From 1981 to 1994 there were more than 6,000 reports of submarines intruding into Swedish coastal waters, peaking in 1987 and declining thereafter to "a couple of hundred" in 1994. Sweden has a complex system of coastal defences, using coastal artillery, mines and missiles linked to underwater sensors. In 1981 Sweden protested after a Soviet Whiskey class submarine, U-137, ran aground in south-eastern Sweden near a top-secret naval base.

The Russians blamed a navigation error, but the Commission confirmed that the submarine entered Swedish waters deliberately and had been carrying nuclear weapons. However, it said the evidence for the other penetrations of Swedish defences did not justify blaming them on the Russians.

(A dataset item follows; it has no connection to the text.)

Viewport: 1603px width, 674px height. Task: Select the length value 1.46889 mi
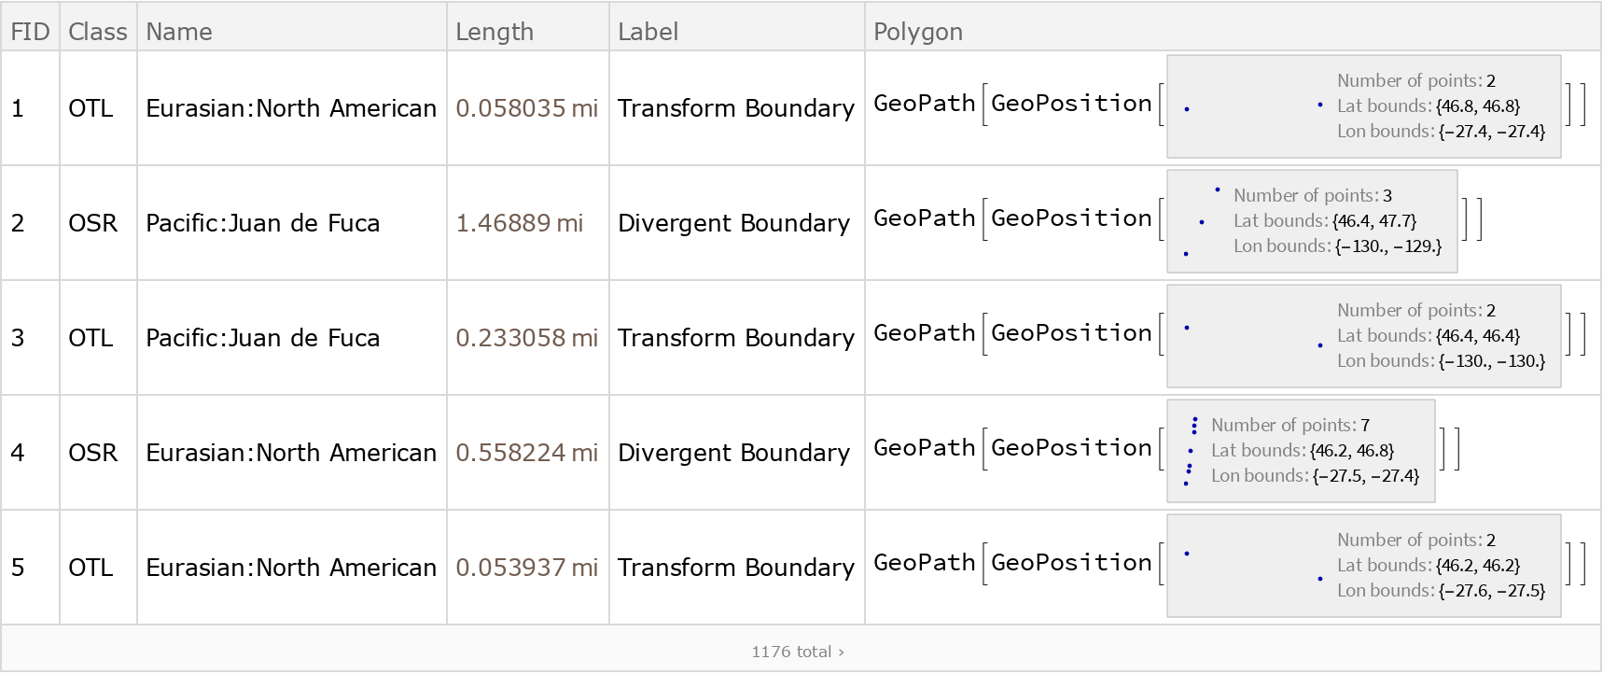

In the mid-1980s a mined area off northern Sweden was tampered with and put out of action. The Commission said electric equipment at great depth had been damaged by blows from a hard object. The nature of the damage and the depth indicated it was planned and carried out with sophisticated equipment.

Although some reports were explained by mink, others were clearly caused by man-made submarine activity. In October 1982, passive sonar detected a submarine in the Danziger inlet, and in 1988 and 1992, active sonar detected "alien underwater craft" in the Havringebukten area. On both occasions the craft were estimated to be be about 100ft long - smaller than a conventional submarine. In May 1988 a submarine was detected in the Gothenburg archipelago.

Among the mysteries were tracks on the sea bed, suggesting the country responsible, assumed to be Russia, was using unorthodox submarine vehicles, which could also drive along the sea-bed, either to inflict specific damage on Swedish defences or as part of some test programme.

Tracks were found on the seabed at Harsfjarden in 1982, at Karpelshamnsviken in 1987 and Havringebukten in 1988.